富士フイルムとアストラゼネカ、肺がんの化学放射線療法の過去症例を検索できる医療情報システムを共同開発

2024.04.09

 富士フイルム株式会社(本社:東京都港区、代表取締役社長・CEO:後藤 禎一氏、以下、富士フイルム)とアストラゼネカ株式会社(本社:大阪市北区、代表取締役社長:堀井 貴史氏、以下、アストラゼネカ)は、切除不能なステージIII非小細胞肺がん(Non-small cell lung cancer、以下、NSCLC)に対する化学放射線療法(Chemoradiotherapy、以下、CRT)の過去症例を検索できる医療情報システム(以下、本システム)を共同で開発した。
 また、富士フイルムは、本システムの検索機能を3D画像解析システム「SYNAPSE VINCENT(シナプス ヴィンセント)」の新バージョン「SYNAPSE VINCENT Ver7.0」にオプション機能として搭載した。富士フイルムのグループ会社である富士フイルムメディカル株式会社(本社:東京都港区、代表取締役社長:川原 芳博氏)を通じて4月10日より「SYNAPSE VINCENT Ver7.0」の提供を開始する。
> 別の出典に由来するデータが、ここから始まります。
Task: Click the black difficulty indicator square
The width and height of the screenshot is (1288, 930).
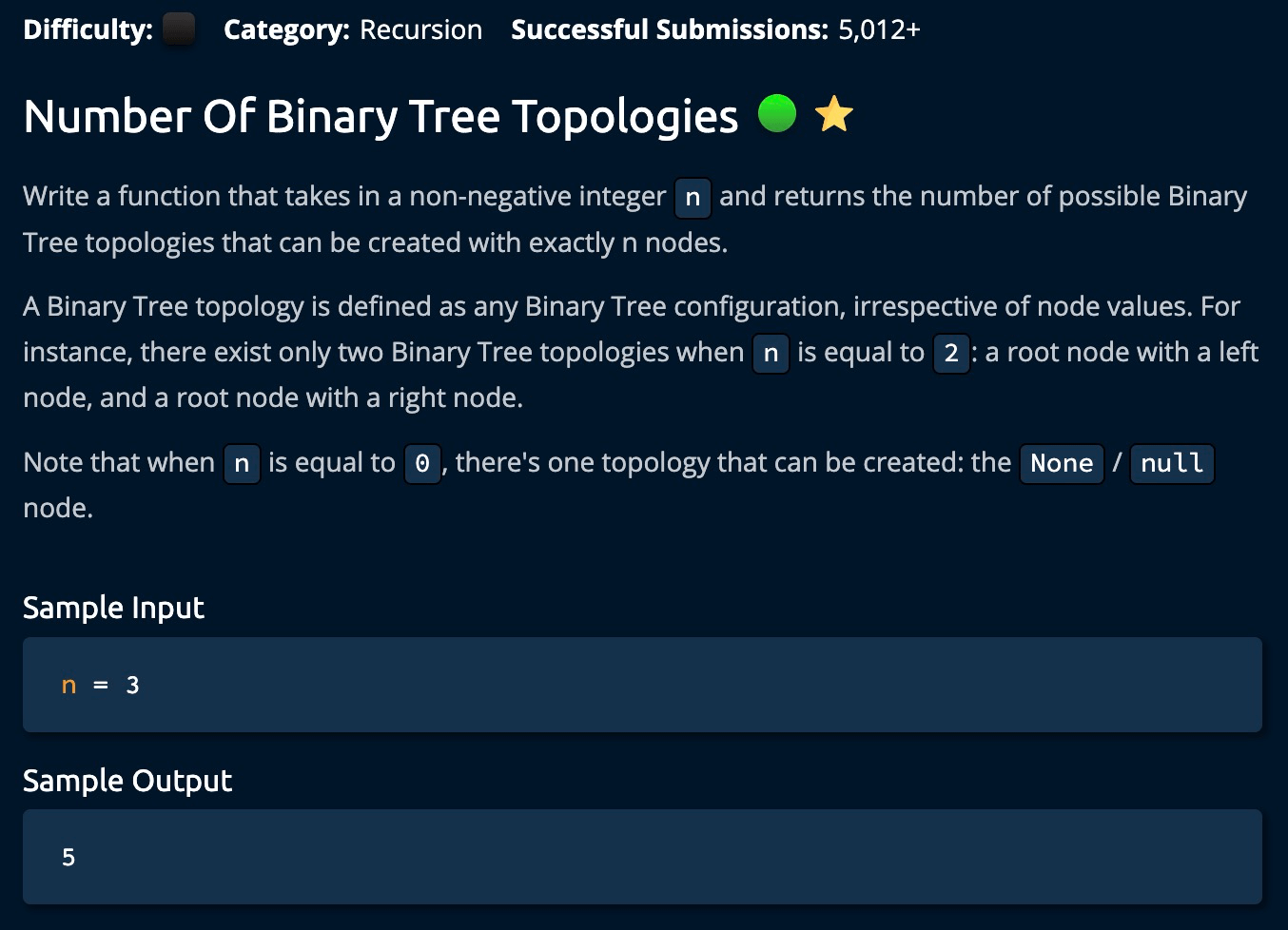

 CRTは、がんの治療法の一つで、放射線療法と化学療法を同時に組み合わせる治療法だ。肺癌診療ガイドラインにおいて、全身状態が良好な場合の切除不能なステージIII NSCLCの治療法として、根治を目的としたCRTが推奨されている。近年の放射線治療の高度化や免疫チェックポイント阻害薬の登場による治療法の進展に伴い、切除不能なステージIII NSCLC患者さんにとってCRTの重要性がますます高まっている。しかし、放射線治療計画の作成は、ステージIII NSCLCの腫瘍の大きさとリンパ節転移の位置のパターンが多岐にわたること、また、放射線の影響による肺臓炎などの有害事象を引き起こさないようにする必要があることから難しく、医療現場の負担となっていた。

 今回、富士フイルムとアストラゼネカが共同で開発した本システムは、両社が2021年より共同で開発を進めてきた医療情報システムで、切除不能なステージIII NSCLCに対するCRTの過去症例の検索に加え、放射線治療計画の表示が可能だ。アストラゼネカが14の医療機関からNSCLCに対してCRTが適用された約1,900症例の放射線治療計画の情報を収集し、富士フイルムがその情報のデータベース化および検索機能の開発を行った。
 本システムは、医師がCT画像を入力し腫瘍の位置や検索条件を指定すると、データベースから腫瘍の中心の相対位置が近い過去症例を検索し、医師が参照したい症例の放射線治療計画の情報を表示して、医師による放射線治療計画の作成をサポートする。

本システムによる過去症例検索の流れ

 富士フイルムとアストラゼネカは、本システムの提供を通じて、患者さんに対する治療の最適化につなげ、一人でも多くの患者さんの予後改善に貢献することを目指す。